Guys I am thinking about processing my own deer this year after last year my wife finally realized how good venison is and she loved the fact that she didn't have to buy ground meat at the store. Now here is my only concern she has already stated that the first deer I get this year we should get all ground. I can only afford to get a manual meat grinder at this time and I am just wondering how well they actually work anyone who has used them or uses them please let me know as I know this will save me money over the long run. thanks johnny


----------



## peple of the perch (Sep 13, 2004)

Processing your own deer is quite easy. There are also a bunch of videos online on how to do it.


----------



## johnny fish (Feb 20, 2005)

Thanks peple guess what I really need to know is how well the manual grinders work I have helped process deer before. I am only able to swing a manual powered grinder this season I have no issues doing the skinning or cutting.


----------



## sporty (Apr 6, 2004)

They grind meat as well as any electric grinder. Anyone of average health should be able to grind the meat from a deer manually. I'm not saying it's going to be on your top 10 list of favorite things to do but it's not that bad.


----------



## bkr43050 (Apr 5, 2004)

Manual grinders work just fine. Be sure to buy a heavy duty all cast iron model and you will have one that will last you forever. Doing one deer is a bit of effort but certainly doable. I don't grind the entire deer but I have at times done 30+# of deer by myself.

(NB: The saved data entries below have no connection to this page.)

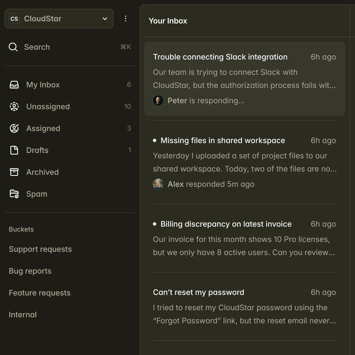Toggle unread dot on billing discrepancy ticket
The height and width of the screenshot is (355, 355).
pos(155,224)
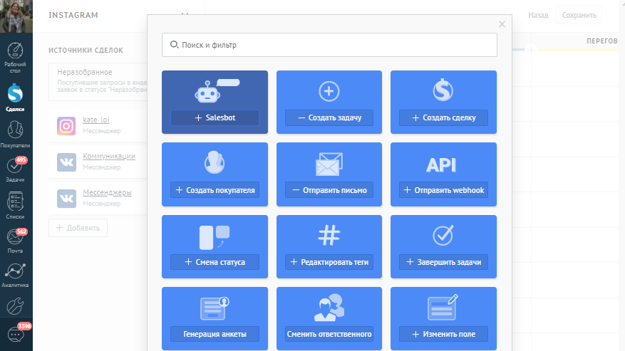Pick the Редактировать теги action
This screenshot has width=625, height=351.
coord(329,262)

Since your wife likes to eat the deer you just need to put her on the crank of that grinder and "Git R Done!".


----------



## squid_1 (Jun 2, 2005)

Boy that brings back memories...my brother and I sitting on the old oak board that the grinder was attached to while dad ground away. Hand grinding works fine. My local butcher doesn't charge too much to grind and wrap, but I have done several through my KitchenAide mixer with the grinder attachment.


----------



## Bassy (Apr 9, 2004)

just bone your deer out, take it to your butcher and have them grind it for you. usually .50 to .75 per pound. save your arm


----------



## BigV (Nov 11, 2004)

Don't let anyone kid you. Manual grinding is a lot of work. It's best to use the buddy system. One guy loads the grinder while the other one (cranker) cranks the handle. Then when the cranker gets tired, switch. 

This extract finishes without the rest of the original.